**WHAT YOU NEED TO DO**
Starting at the line that contains "This screenshot has width=711, height=445." and stopping after the line that contains "Click the divider", transcribe the listing below exactly; do not include any pictures.

**EXERCISE INPUT**
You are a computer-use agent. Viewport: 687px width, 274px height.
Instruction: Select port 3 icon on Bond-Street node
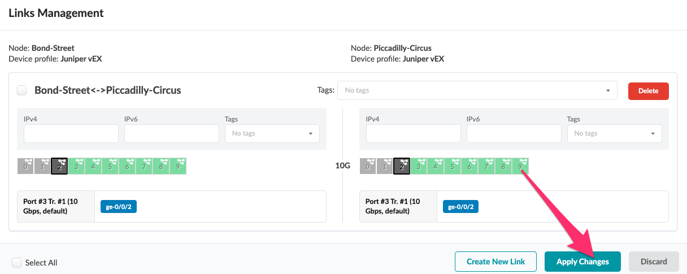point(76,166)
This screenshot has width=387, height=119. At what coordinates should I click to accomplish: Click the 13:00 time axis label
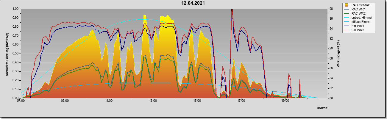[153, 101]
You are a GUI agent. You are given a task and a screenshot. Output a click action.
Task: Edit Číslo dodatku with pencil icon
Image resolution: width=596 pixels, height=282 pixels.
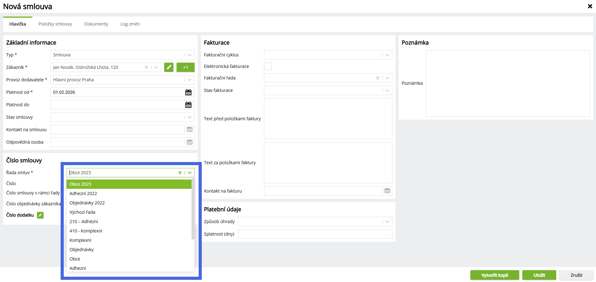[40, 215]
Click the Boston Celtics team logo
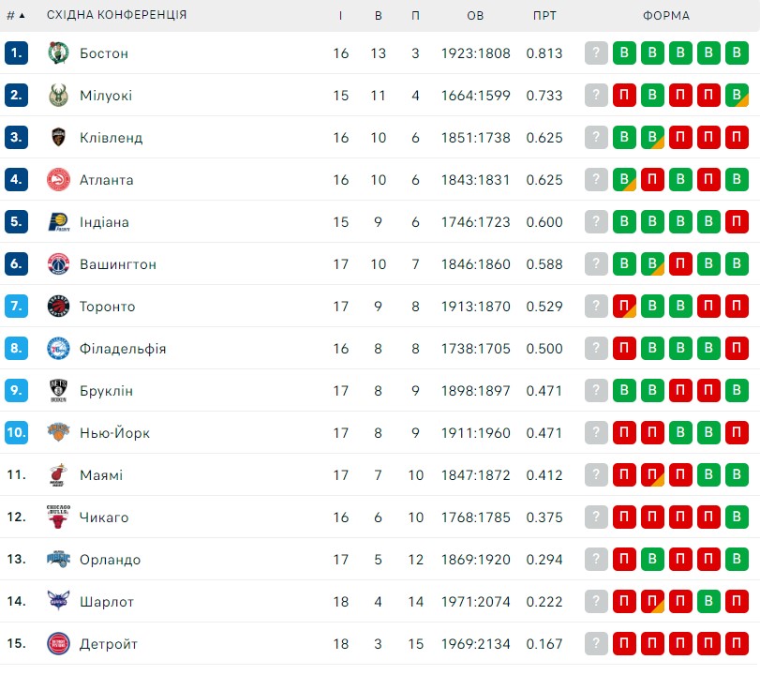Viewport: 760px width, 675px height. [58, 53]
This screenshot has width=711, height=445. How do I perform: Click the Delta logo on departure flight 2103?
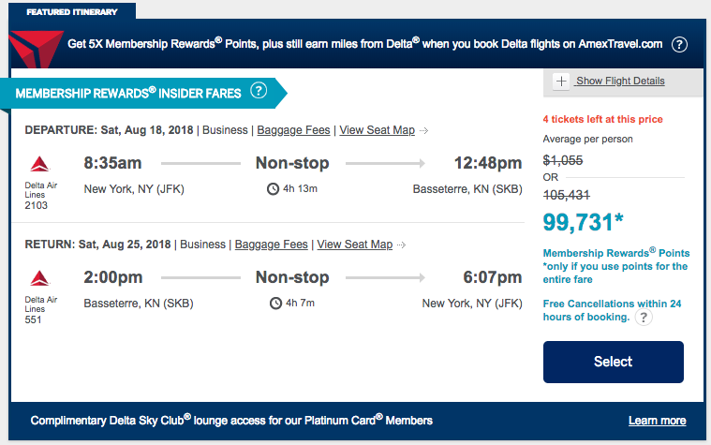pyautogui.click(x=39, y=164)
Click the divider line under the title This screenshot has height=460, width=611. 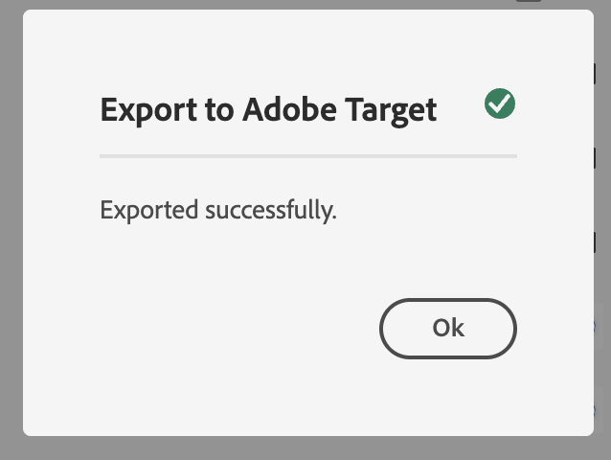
* * *
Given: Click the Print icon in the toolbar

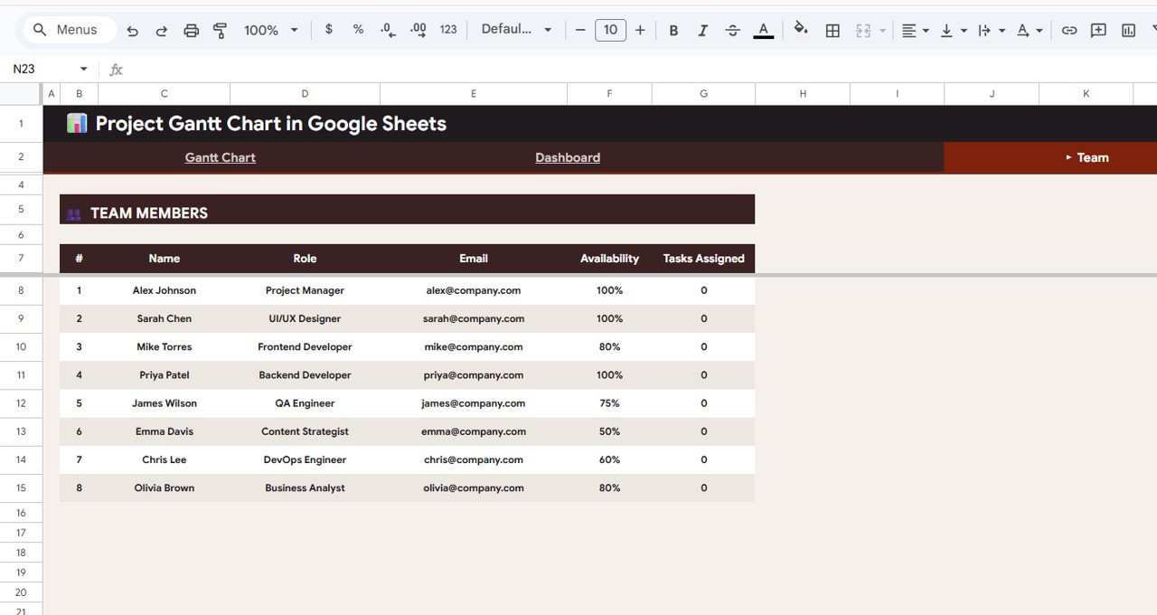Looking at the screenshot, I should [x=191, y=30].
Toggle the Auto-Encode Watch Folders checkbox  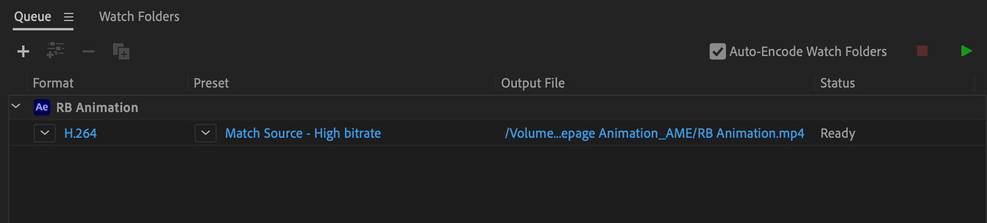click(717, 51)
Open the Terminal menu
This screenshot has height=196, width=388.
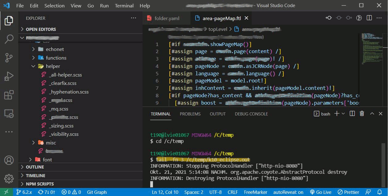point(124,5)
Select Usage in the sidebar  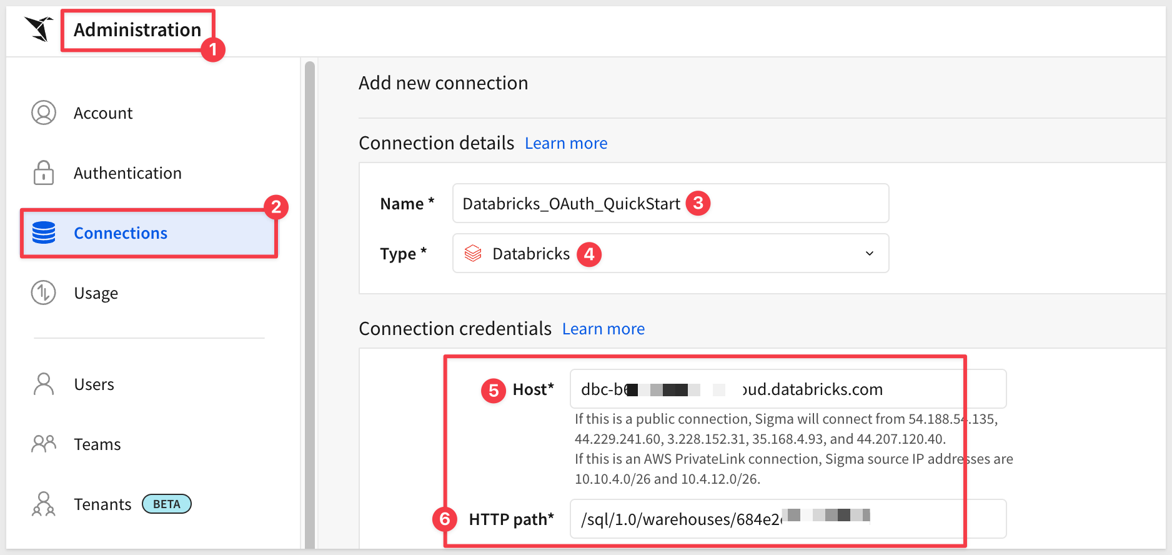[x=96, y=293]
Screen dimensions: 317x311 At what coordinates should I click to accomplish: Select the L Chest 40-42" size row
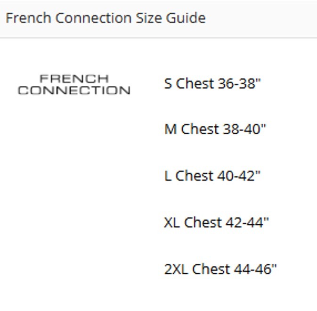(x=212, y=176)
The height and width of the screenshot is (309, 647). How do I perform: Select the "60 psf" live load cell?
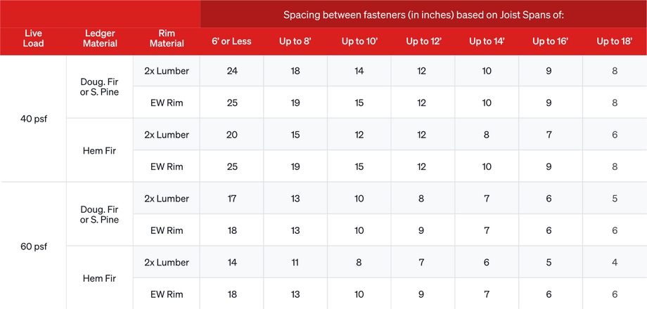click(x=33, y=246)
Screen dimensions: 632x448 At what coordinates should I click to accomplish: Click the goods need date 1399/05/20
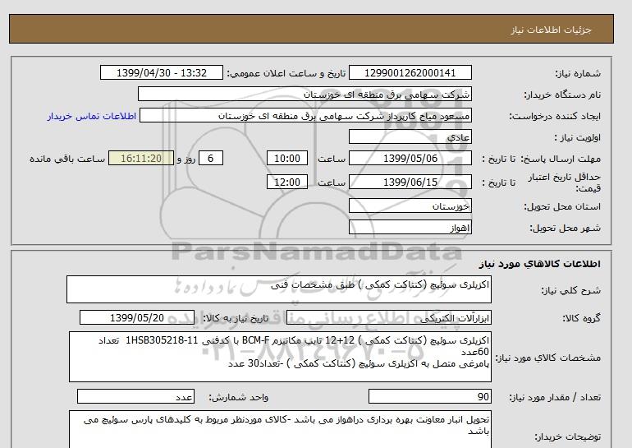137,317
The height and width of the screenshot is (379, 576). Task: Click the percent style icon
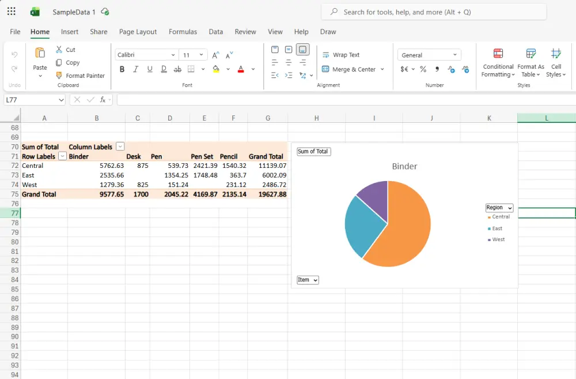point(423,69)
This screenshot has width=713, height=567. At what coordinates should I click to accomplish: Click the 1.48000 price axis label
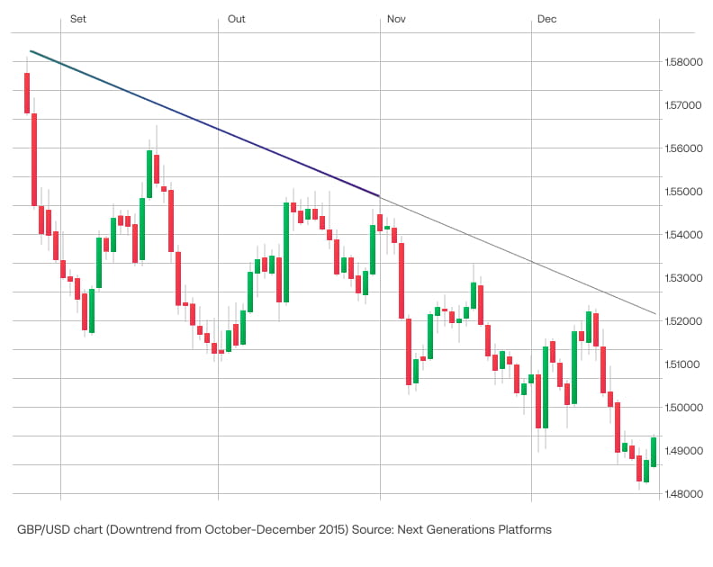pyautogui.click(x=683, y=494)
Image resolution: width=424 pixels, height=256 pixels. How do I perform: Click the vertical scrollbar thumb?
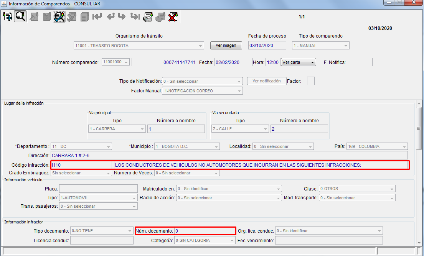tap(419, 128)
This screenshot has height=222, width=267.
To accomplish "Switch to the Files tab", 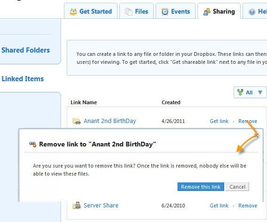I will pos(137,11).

**SOLUTION**
This screenshot has width=711, height=445. How do I perform: Click the Delta logo on departure flight 2103?
pyautogui.click(x=39, y=164)
Click the divider line under the title This screenshot has height=460, width=611. 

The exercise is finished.